O Limiar como Abertura
Para esta curadoria, o limiar nunca é um lugar estático. Ele é, simultaneamente, um ponto de ruptura e uma abertura potencial — um território movediço onde materiais, ideias e corpos se encontram para a mútua transformação. Habitar essas zonas instáveis exige uma nova acustemologia: uma escuta que não busca a segurança do solo firme, mas que aprende a navegar na fluidez do entre-lugar, das interzonas.
Ao explorarmos a fragilidade desses limites, renunciamos à ilusão da estabilidade. Nesta programação, a fragilidade não é lida como fraqueza e sim como a força radical de (re)inventar espaços de ressonância em meio à crise. É nas frestas — no desgaste da matéria, no silêncio que precede a tempestade, na ausência que ressoa — que encontramos as nossas forças criativas mais vitais.

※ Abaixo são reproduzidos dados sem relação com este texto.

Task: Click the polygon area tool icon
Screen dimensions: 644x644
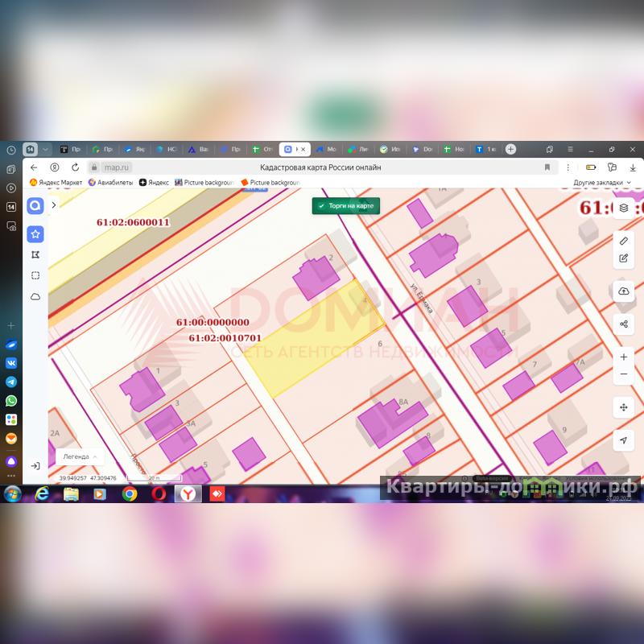Action: pos(35,254)
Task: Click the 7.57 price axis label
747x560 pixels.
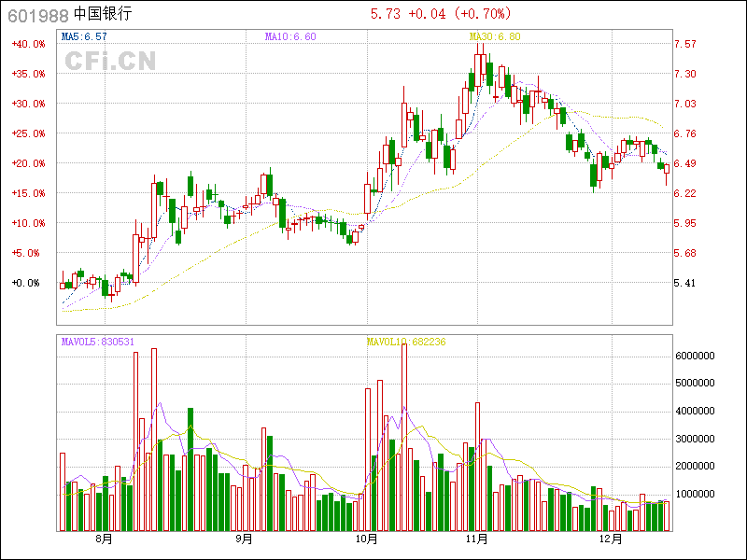Action: tap(684, 44)
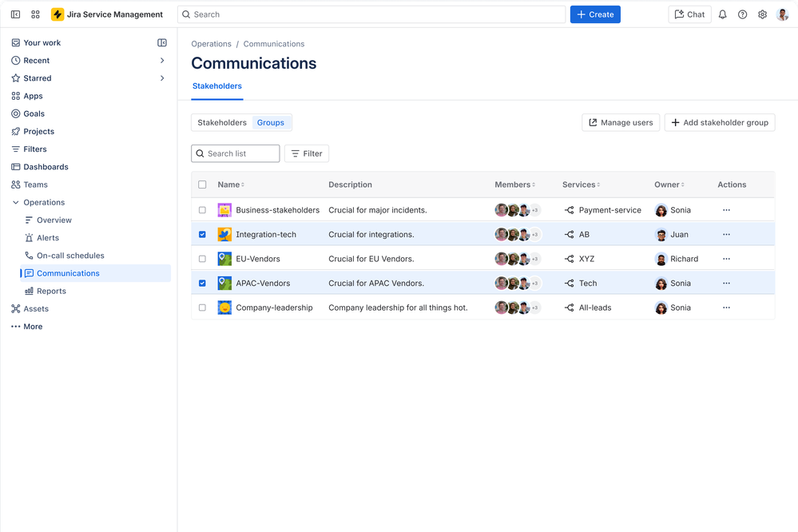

A Escuta das Zonas de Fricção
Explorar o som no Antropoceno — ou sob a “Intrusão de Gaia”, como propõe Isabelle Stengers — exige reconhecer o valor do cuidado e da mutação. Em Aracaju, a fratura é audível: o grito dos manguezais sufocados e o ruído invasivo das máquinas disputam o ar com a biofonia estuarina. A música exploratória que propomos habita exatamente essa intersecção. Ela não tenta resolver a tensão, mas sim torná-la audível, transformando a crise em um campo de atenção profunda.
Inspirados pela organização do comum dos povos Kīsêdjê, entendemos que a performance sonora é o rito que mantém os limiares abertos. O som é a ferramenta política que redefine a “partilha do sensível”, permitindo que vozes não-humanas e ruídos marginalizados ocupem o centro da escuta.
Ressonância e Mutação
A MAAR 2026 convida o público a um posicionamento ético: aceitar o lugar do intermediário. Aqui, a obra de arte é um testemunho da capacidade humana de gerar euforia a partir da precariedade. Como os ritos de passagem que marcam a transição entre estados de ser, esta Mostra utiliza a acusmática para nos conduzir através do limiar entre o que fomos e o que ousemos vir a ser.Em um mundo de fraturas, a ressonância é o que nos permite habitar o limite sem desmoronar. Sejam bem-vindos à zona de fricção.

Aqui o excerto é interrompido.